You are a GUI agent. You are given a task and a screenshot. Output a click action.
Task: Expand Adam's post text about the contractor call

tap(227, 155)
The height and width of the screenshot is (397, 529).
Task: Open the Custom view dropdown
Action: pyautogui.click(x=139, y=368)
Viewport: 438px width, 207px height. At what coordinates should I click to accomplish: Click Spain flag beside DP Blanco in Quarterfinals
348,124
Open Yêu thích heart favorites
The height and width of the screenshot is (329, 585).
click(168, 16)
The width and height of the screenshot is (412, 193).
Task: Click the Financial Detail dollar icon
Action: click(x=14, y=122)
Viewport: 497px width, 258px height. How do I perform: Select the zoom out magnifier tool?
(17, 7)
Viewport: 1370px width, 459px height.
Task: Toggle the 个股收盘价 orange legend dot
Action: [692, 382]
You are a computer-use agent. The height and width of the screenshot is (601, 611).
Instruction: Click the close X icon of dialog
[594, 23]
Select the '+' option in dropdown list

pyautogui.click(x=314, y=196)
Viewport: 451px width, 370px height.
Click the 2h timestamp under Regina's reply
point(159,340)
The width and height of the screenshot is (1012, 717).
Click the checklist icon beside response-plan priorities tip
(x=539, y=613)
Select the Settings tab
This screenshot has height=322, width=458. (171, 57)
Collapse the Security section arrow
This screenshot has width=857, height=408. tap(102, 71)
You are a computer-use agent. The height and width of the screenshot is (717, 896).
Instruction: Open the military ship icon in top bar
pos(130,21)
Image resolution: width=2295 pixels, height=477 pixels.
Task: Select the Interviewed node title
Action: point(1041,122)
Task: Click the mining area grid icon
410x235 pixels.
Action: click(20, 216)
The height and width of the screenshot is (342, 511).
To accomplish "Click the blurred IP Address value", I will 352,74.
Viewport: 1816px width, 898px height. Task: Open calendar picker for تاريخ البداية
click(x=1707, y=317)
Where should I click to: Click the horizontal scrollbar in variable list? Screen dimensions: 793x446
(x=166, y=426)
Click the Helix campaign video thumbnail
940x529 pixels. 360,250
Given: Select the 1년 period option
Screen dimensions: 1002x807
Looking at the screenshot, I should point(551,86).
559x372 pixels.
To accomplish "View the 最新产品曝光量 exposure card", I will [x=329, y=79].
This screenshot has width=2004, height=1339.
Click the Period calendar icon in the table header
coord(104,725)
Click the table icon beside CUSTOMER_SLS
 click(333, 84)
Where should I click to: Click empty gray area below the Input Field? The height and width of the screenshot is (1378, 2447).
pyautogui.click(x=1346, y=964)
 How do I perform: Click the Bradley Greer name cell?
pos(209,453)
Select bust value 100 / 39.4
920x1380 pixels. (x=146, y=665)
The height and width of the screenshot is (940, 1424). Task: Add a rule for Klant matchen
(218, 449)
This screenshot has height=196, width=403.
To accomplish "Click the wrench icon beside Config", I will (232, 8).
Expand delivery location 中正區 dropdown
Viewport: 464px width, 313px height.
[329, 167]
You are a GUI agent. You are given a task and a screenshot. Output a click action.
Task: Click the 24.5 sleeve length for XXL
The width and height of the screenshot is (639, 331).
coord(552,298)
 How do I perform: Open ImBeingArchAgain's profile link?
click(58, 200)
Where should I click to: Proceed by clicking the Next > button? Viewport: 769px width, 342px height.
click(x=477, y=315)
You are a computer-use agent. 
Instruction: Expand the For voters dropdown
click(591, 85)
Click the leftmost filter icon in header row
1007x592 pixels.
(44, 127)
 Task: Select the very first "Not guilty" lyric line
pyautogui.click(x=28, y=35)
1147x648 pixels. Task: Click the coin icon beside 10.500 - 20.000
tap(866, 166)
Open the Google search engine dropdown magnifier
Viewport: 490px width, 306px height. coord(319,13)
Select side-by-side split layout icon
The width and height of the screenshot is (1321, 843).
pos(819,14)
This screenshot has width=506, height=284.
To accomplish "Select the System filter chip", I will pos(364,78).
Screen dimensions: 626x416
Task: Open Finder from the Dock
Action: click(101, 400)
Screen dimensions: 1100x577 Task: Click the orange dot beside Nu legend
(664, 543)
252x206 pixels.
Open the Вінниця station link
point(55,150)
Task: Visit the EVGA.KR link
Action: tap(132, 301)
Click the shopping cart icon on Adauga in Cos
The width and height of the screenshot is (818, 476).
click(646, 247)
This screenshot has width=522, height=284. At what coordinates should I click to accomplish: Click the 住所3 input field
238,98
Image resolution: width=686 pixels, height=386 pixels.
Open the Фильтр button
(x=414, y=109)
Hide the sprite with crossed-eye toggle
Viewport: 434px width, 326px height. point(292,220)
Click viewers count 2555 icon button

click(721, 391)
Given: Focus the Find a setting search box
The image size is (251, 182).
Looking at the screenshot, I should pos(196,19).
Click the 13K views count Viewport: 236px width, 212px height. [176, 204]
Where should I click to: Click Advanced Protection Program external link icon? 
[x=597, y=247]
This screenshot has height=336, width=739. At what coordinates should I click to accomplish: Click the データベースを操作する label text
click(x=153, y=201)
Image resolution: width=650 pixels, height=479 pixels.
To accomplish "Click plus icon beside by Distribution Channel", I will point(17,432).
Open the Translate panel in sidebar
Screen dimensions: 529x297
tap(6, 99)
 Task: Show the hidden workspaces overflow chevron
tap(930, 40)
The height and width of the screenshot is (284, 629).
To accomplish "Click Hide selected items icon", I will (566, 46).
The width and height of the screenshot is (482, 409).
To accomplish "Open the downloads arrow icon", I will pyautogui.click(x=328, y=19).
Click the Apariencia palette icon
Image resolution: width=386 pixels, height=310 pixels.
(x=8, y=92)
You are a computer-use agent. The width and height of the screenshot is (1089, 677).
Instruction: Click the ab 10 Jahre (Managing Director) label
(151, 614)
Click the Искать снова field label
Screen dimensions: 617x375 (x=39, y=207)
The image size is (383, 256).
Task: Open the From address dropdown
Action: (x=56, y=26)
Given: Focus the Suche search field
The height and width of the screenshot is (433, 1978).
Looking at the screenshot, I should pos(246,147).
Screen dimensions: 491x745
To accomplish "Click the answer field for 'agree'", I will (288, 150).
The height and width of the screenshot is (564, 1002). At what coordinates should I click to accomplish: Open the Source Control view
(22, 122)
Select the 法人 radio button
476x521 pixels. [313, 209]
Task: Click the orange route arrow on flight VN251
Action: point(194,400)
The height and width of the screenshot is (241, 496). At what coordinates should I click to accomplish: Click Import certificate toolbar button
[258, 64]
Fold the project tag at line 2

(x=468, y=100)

+===+

Copy the lines above exactly, beginning at the line that has "How do I perform: Open" and stopping after the line that has "252x206 pixels.", and omit the rest.

- [Your response]:
 How do I perform: Open ImBeingArchAgain's profile link?
click(58, 200)
Where should I click to: Proceed by clicking the Next > button? Viewport: 769px width, 342px height.
click(x=477, y=315)
You are a computer-use agent. 
Instruction: Expand the For voters dropdown
click(591, 85)
Click the leftmost filter icon in header row
1007x592 pixels.
(44, 127)
 Task: Select the very first "Not guilty" lyric line
pyautogui.click(x=28, y=35)
1147x648 pixels. Task: Click the coin icon beside 10.500 - 20.000
tap(866, 166)
Open the Google search engine dropdown magnifier
Viewport: 490px width, 306px height. coord(319,13)
Select side-by-side split layout icon
The width and height of the screenshot is (1321, 843).
pos(819,14)
This screenshot has width=506, height=284.
To accomplish "Select the System filter chip", I will pos(364,78).
Screen dimensions: 626x416
Task: Open Finder from the Dock
Action: click(101, 400)
Screen dimensions: 1100x577 Task: Click the orange dot beside Nu legend
(664, 543)
252x206 pixels.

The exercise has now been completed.